* WHAT YOU SHOULD DO
Counting from the line that holds "Where should I click to: Remove", return each line exactly, through and including the last line of the entries.

Extracted data entries:
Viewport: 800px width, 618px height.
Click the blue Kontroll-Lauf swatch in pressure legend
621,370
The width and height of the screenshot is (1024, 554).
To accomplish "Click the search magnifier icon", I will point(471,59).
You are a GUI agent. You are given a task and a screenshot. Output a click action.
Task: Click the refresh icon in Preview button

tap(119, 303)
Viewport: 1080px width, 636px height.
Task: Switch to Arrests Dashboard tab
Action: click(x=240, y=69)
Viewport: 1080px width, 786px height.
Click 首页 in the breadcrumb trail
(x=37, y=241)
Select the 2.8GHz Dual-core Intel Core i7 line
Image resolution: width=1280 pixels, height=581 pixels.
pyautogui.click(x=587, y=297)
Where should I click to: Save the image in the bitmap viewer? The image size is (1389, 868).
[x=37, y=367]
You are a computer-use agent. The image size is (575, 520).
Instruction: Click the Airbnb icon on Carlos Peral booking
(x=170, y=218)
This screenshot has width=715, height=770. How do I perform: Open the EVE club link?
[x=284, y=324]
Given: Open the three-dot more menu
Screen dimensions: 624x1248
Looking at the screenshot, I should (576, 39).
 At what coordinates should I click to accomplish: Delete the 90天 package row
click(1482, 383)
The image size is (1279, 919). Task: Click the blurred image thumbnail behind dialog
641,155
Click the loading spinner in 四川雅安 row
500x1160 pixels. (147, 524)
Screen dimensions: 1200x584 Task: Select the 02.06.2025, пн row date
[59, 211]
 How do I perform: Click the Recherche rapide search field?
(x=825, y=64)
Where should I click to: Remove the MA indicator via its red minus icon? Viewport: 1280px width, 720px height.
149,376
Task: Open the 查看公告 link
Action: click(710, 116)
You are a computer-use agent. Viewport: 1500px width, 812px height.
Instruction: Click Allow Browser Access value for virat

* YOUR RESPONSE
Where should I click to: Remove the MA indicator via its red minus icon? Viewport: 1280px width, 720px height.
149,376
Task: Open the 查看公告 link
Action: click(710, 116)
You are a computer-use agent. Viewport: 1500px width, 812px height.
Instruction: Click Allow Browser Access value for virat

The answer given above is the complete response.